SAN ANTONIO, TEXAS: Practice Day

Q.  LeBron, do you use today as a day to challenge and kind of test your body after the last game or do you need another day of rest, and we'll just wait to Game 2 to test yourself?
LeBRON JAMES:  No, I'm going to get some work done today, but there is no way to test my body for what I went through.  The conditions are nowhere near extreme as they was, unless I decide to run from here to the hotel, that's the only way I would be able to test my body out.
But I'm doing well, doing a lot better.  The soreness is starting to get out.  I'm feeling better than I did yesterday and with another day, I should feel much better tomorrow.

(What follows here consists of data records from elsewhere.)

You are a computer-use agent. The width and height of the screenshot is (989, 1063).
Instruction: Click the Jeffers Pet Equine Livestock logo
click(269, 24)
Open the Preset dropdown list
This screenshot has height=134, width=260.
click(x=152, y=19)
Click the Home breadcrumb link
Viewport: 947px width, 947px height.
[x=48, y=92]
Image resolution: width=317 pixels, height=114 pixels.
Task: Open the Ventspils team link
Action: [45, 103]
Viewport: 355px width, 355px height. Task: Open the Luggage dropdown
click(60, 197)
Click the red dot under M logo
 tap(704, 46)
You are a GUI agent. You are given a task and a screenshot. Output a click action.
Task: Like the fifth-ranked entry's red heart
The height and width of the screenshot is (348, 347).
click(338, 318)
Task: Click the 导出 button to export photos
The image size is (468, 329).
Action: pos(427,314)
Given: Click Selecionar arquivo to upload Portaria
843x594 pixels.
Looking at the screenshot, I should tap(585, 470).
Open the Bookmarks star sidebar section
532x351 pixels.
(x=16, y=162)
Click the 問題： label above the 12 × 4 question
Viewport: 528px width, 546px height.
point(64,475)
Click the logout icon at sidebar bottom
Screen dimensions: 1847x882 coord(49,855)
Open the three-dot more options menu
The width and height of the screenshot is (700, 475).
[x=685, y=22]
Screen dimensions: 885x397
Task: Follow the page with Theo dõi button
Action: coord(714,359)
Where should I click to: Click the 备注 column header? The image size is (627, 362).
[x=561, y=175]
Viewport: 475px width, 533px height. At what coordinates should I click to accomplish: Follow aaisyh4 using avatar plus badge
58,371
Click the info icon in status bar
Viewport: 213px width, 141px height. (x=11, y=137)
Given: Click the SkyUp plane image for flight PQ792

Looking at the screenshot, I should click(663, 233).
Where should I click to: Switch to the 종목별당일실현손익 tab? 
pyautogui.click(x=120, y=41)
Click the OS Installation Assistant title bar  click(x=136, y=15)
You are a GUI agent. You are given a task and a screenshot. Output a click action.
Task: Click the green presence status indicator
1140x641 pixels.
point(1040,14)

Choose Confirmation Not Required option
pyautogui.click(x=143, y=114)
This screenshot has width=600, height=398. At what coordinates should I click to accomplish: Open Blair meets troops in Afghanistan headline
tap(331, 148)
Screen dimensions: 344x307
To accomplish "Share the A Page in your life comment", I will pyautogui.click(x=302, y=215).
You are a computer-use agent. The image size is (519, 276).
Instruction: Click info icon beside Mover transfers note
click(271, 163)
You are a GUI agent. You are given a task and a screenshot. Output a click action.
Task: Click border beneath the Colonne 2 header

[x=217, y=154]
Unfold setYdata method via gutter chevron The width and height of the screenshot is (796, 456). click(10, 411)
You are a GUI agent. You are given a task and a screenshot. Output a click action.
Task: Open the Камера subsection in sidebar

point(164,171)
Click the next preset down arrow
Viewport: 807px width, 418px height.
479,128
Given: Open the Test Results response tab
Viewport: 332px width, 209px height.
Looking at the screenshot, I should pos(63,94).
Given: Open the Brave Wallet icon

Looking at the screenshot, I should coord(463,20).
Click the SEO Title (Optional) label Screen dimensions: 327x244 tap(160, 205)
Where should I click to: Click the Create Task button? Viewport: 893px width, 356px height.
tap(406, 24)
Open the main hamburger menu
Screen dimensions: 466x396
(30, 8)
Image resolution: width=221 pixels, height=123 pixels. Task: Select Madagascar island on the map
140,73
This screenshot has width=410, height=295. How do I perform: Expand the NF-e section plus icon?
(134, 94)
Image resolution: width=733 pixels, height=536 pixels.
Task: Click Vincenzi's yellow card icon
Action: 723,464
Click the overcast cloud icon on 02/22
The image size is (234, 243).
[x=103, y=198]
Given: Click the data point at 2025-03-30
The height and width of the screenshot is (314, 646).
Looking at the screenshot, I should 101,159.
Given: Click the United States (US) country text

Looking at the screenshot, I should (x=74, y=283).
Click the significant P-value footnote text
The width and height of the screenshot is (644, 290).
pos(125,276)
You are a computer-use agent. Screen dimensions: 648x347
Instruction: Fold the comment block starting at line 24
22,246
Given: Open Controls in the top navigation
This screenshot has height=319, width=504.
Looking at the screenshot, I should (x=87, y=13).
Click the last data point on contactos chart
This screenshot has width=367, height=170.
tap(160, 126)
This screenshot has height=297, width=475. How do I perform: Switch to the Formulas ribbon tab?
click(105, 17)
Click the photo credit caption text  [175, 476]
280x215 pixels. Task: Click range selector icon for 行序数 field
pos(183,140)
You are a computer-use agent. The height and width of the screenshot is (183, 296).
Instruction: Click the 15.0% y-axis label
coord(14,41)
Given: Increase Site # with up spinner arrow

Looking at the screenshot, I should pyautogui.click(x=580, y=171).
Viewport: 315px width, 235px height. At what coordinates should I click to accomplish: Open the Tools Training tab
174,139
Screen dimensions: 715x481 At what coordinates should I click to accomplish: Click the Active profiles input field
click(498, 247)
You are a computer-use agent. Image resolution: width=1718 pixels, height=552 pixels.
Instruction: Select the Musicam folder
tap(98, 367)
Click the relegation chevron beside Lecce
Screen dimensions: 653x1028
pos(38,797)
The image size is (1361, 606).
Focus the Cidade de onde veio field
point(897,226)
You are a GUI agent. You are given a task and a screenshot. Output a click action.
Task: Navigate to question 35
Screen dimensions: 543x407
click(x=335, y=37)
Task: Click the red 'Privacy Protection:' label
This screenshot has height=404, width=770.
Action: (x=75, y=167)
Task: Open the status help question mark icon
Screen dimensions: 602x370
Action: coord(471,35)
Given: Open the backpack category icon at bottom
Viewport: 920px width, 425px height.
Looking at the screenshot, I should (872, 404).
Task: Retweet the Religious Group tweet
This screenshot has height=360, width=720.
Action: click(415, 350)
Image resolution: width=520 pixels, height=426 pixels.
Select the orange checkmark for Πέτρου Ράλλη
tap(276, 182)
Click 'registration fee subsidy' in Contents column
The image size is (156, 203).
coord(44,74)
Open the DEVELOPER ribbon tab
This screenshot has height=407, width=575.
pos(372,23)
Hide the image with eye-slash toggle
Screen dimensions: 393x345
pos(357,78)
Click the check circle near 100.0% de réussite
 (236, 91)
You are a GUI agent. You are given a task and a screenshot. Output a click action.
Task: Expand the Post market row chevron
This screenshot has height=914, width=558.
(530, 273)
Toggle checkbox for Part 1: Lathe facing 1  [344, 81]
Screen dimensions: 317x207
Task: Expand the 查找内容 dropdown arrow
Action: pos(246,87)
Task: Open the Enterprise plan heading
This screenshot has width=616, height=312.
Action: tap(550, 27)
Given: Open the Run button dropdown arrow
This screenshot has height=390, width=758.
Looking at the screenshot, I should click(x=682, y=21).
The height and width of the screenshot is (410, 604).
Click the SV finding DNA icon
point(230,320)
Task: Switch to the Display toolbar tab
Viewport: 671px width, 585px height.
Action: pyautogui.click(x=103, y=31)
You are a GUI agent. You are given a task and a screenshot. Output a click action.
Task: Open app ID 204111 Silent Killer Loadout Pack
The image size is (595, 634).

Q.  What is your maintenance now consistent of?
LeBRON JAMES:  A lot of treatment, icing, stretching, obviously I'm going to get some cardio in today, get the heart rate going.  A lot of fluids, kind of get my body above the curve.

Q.  Bike, cardio?
LeBRON JAMES:  Bike and running.

Q.  You've had a lot of looks at the Spurs defense in the playoffs over the years.  What is it about their defense that makes it difficult for individuals to put up a lot of points on them?
LeBRON JAMES:  I think Tim Duncan is very good.  Probably one of the best at protecting the rim.  So they're able to funnel a lot of things to him.  He's able to protect the rim.  In that sense, very, very smart guy.
I also think the length that they have had at the wing position helps out as well.  Very active with their hands.  They kind of‑‑ they want to bait you into taking low‑percentage shots, and that's the contested two‑point shot.  Layups and three‑point shots in our league is the number one and two, whatever team you have, as far as the most dangerous.  So they kind of try to bait you into taking shots that maybe out your team's comfort zone.

Q.  The TV cameras caught you before Game 1 saying every game has got to be Game 7.  I know your approach often doesn't change bought how taxing is it mentally to keep going to that Game 7 well, particularly with this opponent and these stakes?
LeBRON JAMES:  It can be taxing but at the end of the day, it is what it is at this point.  Two weeks left in the season, then we all can go rest.  Unless some of you guys go off and do baseball or football, whatever the case may be.
So you have to try to put your mind at mindset and for me I did at Game 1, and for me the tank was empty and I used the reserve tank until my body couldn't go no more.  I'm going to try to do the same thing on Tuesday.  Obviously I don't want to go too far running my tank out.  I want to be able to finish the game but you have to have that mindset, there is no tomorrow.  But it's challenging, but for a championship you don't want it easy.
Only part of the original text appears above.